In The Guardian the next day, Porter went further, claiming that those who had stormed the Conservative Party building were most likely “not even students,” and that their “indefensible” and “mindless” actions had the goal of “undermining” the larger protest.
In reality, though a few acts of violence against persons had been committed at the party HQ, the group of activists who were present there was a large and diverse one. The vast majority of them did not intend or cause any harm to other individuals, and indeed the group on more than one occasion acted collectively to restrain or shame those who did — chanting “stop throwing shit,” for instance, when a handful of protesters on the roof began lobbing things at the police below.
Porter’s comments were widely criticized by student activists, putting him in an awkward relationship to the growing movement. When students marched again throughout Britain last Wednesday, Porter neither participated nor endorsed the action.

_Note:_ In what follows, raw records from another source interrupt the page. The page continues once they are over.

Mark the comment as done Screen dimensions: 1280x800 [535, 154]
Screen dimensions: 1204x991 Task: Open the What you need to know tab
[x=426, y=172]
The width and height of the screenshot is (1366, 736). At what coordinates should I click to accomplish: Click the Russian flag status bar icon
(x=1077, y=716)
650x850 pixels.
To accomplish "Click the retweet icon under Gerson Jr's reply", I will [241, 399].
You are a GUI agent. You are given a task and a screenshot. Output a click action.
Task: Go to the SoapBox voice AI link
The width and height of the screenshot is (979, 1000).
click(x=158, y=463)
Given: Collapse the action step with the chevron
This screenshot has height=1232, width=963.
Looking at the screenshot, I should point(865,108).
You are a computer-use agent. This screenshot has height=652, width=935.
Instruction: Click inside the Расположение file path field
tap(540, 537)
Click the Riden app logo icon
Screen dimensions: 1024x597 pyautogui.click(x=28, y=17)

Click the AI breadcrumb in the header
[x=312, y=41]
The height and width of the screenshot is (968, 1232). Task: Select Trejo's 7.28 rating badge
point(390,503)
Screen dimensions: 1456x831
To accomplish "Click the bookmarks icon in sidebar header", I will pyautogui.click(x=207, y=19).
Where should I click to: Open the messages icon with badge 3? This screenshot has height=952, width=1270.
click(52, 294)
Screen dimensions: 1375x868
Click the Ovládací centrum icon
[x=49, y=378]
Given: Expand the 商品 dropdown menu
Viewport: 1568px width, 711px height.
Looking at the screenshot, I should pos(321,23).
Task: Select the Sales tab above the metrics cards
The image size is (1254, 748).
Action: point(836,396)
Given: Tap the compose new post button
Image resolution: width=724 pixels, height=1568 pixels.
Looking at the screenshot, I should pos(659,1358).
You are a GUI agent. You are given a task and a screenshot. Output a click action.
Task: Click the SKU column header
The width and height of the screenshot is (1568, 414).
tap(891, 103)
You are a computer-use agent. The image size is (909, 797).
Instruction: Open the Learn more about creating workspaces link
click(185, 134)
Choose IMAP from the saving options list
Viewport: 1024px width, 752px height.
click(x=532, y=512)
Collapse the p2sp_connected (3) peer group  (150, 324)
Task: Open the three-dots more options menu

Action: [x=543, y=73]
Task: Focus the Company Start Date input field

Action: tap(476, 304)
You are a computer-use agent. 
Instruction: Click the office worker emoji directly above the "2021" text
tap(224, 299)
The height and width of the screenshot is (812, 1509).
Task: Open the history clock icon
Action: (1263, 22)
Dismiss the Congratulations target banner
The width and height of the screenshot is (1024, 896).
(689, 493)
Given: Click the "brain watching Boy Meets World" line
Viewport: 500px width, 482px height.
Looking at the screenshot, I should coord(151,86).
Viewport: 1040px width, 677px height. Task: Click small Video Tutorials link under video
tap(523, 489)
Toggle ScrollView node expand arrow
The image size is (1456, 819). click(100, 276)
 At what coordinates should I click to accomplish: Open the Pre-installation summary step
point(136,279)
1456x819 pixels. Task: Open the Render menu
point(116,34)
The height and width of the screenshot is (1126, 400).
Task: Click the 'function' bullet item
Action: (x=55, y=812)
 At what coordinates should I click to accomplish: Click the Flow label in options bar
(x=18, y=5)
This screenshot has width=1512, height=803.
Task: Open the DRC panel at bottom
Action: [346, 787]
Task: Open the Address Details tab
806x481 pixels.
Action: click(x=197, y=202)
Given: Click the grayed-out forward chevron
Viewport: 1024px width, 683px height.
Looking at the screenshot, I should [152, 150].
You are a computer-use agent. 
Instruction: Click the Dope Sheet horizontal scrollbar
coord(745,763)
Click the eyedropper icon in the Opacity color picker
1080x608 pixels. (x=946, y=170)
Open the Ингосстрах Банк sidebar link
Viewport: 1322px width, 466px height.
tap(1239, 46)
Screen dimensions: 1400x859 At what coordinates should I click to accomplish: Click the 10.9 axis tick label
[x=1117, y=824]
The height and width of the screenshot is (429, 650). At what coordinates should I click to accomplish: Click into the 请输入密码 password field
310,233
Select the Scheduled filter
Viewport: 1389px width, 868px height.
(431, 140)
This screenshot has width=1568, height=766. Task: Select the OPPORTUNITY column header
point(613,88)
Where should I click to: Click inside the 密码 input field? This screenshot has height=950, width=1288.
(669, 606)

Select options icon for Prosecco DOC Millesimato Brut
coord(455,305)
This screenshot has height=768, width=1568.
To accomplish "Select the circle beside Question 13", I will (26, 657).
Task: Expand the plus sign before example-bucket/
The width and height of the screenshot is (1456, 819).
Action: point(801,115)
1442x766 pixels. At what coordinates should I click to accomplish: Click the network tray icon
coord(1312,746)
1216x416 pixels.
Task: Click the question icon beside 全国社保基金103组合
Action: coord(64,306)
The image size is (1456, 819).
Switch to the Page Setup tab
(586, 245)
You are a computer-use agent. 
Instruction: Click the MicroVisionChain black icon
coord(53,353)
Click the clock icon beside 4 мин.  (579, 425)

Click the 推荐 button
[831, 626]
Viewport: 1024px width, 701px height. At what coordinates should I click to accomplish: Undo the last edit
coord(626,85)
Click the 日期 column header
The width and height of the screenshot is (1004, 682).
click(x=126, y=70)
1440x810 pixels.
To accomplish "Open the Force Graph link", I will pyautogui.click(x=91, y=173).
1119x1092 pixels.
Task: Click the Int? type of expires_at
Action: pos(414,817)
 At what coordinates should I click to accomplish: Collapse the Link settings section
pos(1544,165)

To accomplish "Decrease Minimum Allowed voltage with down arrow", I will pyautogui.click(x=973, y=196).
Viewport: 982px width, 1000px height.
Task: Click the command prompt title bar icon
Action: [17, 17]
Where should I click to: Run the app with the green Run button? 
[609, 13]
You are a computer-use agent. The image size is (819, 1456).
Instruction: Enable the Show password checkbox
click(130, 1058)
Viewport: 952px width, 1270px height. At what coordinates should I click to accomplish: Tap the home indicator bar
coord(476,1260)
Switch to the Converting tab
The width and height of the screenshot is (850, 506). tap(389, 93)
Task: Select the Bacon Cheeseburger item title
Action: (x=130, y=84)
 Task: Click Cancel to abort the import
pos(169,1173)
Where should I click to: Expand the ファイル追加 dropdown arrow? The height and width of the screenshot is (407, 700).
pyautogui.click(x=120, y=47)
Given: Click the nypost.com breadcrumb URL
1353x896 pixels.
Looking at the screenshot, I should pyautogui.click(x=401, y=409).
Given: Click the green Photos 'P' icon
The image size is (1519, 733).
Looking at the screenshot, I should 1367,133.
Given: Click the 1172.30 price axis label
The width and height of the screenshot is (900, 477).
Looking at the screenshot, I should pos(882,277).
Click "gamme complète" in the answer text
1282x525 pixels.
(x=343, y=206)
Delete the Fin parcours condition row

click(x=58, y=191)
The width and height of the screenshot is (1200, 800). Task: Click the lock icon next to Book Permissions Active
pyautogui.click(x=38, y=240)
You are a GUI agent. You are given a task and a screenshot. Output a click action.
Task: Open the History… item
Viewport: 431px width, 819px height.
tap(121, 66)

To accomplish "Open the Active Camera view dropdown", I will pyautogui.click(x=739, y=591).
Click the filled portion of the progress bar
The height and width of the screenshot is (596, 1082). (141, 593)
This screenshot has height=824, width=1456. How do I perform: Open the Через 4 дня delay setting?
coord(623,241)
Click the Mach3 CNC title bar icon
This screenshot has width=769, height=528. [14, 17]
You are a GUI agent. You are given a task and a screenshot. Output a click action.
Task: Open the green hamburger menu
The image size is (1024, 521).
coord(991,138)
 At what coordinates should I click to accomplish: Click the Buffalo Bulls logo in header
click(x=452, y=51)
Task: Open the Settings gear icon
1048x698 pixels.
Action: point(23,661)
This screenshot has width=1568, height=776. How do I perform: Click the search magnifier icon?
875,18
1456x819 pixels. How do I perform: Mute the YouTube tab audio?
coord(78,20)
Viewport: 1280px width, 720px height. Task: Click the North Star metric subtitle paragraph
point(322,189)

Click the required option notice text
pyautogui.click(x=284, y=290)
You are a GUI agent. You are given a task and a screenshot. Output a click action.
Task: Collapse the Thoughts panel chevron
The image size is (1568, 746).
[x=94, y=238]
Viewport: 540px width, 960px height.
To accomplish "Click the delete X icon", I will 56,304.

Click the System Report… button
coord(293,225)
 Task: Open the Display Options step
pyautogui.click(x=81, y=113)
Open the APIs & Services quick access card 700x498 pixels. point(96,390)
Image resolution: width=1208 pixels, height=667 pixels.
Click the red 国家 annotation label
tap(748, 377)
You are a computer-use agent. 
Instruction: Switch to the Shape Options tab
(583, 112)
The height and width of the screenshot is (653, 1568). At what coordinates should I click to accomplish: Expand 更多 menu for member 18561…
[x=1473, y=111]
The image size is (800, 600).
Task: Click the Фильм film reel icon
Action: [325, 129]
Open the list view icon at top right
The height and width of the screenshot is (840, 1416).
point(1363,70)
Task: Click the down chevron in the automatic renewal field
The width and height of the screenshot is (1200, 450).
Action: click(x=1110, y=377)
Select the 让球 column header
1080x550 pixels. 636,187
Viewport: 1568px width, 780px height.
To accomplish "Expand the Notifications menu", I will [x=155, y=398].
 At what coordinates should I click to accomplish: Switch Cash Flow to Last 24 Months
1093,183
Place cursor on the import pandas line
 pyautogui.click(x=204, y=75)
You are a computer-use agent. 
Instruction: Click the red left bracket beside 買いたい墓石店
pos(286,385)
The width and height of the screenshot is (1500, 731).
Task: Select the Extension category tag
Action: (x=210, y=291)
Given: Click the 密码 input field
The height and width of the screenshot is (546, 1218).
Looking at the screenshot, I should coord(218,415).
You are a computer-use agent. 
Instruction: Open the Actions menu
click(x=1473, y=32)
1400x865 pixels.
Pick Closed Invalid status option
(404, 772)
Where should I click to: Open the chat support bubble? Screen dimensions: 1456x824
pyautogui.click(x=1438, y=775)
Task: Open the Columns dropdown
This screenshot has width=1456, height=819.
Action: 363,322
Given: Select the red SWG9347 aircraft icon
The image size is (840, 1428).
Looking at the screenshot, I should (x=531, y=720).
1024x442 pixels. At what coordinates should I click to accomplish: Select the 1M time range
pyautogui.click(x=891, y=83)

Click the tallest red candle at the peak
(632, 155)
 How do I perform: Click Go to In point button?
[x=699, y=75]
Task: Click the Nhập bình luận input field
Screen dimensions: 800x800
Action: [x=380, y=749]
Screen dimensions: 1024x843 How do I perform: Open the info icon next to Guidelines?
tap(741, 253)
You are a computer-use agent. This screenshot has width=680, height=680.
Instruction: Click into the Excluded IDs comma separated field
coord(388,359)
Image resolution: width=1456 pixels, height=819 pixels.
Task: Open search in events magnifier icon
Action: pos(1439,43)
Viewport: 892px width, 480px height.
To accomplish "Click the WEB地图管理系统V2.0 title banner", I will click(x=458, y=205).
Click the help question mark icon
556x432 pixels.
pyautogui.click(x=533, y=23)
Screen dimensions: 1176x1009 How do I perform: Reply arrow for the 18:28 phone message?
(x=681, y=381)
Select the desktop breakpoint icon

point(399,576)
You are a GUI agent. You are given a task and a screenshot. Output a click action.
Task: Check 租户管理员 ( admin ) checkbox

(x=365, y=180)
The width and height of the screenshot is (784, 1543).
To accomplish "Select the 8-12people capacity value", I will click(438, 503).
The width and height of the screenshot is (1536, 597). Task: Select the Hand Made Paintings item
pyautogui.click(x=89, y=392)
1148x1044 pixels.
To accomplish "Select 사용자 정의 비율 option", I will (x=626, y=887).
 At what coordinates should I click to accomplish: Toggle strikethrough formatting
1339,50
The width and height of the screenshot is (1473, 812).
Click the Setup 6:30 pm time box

Over the weekend, as occupations at British universities grew, Porter found himself a target of the protesters himself, as they called on him to support the new wave of action or step down.
And in a Sunday appearance at a student occupation at University College London, he took the former course, declaring himself in solidarity with the protests — while apologizing for his, and his organization’s, past inaction:
For too long NUS has perhaps been too cautious and spineless about being committed to supporting this kind of student activism … I’ve spent too long over the last few days doing the same. Wherever there is non-violent student supported action, NUS should and NUS will absolutely support that, because what we are facing is utterly disgraceful and I am not going to allow an internal civil war between students as that is what our opponents would want.
There is another national day of student action planned for tomorrow, and in a blog post this morning, Porter encouraged the broadest possible participation in those protests.